▶ [Extracted text]

_ _ _ _ _ _ _

By Zelizer, Julian E.
Newsweek , Vol. 156, No. 13
Byline: Julian E. Zelizer
Tough lessons President Obama needs to learn from Jimmy Carter and the midterms of 1978.
President Obama has looked to Franklin Roosevelt and Lyndon Johnson because of their ability to move big legislation through Congress. He has looked to Ronald Reagan because he was a transformative leader. He's looked to Bill Clinton for help, because nobody plays the game of politics better. Unfortunately, however, as Obama leads his party into the 2010 midterms he seems to be following the model of Jimmy Carter in 1978.
Obama can boast that he's enjoyed several legislative victories in his first 20 months: an economic-stimulus bill, health-care reform, and financial regulation. But like Carter, he hasn't been comfortable acting as a party leader. On top of the recession, the policies that Obama decided to pursue have left Democrats in a weaker position than they were in 2008, when many commentators predicted a liberal renaissance. At least some members of his party don't feel he has their backs.

_ _ _ _ _ _ _

▶ [Supplied data]
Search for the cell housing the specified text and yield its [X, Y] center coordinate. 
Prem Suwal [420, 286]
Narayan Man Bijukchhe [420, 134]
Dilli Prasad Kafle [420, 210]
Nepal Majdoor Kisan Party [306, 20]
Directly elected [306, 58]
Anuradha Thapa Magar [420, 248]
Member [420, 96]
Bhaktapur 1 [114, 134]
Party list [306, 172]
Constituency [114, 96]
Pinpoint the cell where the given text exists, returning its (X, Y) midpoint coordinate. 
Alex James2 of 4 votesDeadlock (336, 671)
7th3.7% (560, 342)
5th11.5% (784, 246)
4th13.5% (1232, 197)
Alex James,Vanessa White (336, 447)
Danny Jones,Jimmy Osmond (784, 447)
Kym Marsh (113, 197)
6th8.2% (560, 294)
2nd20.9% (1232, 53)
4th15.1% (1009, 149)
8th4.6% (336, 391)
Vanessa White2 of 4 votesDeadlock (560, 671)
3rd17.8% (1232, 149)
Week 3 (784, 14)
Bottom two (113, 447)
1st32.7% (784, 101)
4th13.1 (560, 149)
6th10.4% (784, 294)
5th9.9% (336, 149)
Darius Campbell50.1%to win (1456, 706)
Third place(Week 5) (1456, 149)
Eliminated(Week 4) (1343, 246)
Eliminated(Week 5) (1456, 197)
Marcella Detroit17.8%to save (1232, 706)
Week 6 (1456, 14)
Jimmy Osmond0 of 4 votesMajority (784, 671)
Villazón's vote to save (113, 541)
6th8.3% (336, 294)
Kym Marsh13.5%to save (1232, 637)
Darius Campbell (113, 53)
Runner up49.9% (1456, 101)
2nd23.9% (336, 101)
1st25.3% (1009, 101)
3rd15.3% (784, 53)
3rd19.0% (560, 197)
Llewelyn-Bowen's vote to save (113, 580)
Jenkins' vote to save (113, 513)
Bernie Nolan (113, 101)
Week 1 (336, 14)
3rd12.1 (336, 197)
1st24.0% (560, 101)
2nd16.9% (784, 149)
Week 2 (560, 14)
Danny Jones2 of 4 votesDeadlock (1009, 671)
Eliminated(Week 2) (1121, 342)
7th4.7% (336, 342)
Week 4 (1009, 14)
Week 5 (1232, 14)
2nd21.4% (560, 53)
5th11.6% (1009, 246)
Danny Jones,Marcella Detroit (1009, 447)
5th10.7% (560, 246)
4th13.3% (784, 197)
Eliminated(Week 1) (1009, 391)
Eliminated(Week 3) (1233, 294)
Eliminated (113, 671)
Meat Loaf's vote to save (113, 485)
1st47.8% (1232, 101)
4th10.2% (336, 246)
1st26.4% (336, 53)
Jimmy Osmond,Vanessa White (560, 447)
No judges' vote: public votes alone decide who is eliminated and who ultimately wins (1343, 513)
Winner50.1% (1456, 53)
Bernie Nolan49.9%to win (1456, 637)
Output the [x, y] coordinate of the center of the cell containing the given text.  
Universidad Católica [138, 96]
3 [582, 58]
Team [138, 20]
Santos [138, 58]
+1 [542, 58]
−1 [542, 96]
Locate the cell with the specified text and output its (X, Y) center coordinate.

_ _ _ _ _ _ _

▶ [Requirement 1] In the article on Obama and the 1978 midterms, what legislative victories does it credit to Obama's first 20 months?
▶ [Requirement 2] Continue the article comparing Obama with Jimmy Carter, picking up after its last sentence.

▶ [Reply 1] An economic-stimulus bill, health-care reform, and financial regulation.

▶ [Reply 2]
It's easy to forget that Carter also scored big victories during his first two years in the White House. After his first 100 days he enjoyed 68 percent approval ratings, and Washington Post columnist Joseph Kraft noted that "Republicans and Independents like him as well as Democrats do." In 1978, the president used that political capital to push the Senate to ratify the Panama Canal treaties. The treaties were crucial, in Carter's mind, if the U.S. wanted to rebuild trust among Latin Americans. The Senate ratified the treaties by one vote, and Carter claimed a major victory. On domestic policy Carter won passage of energy-reform legislation, though it was watered down and divided his party. Congress also enacted the Ethics in Government Act, which created the Office of the Independent Counsel, and it deregulated the airlines. Yet none of these initiatives excited middle- or working-class Americans suffering through stagnation.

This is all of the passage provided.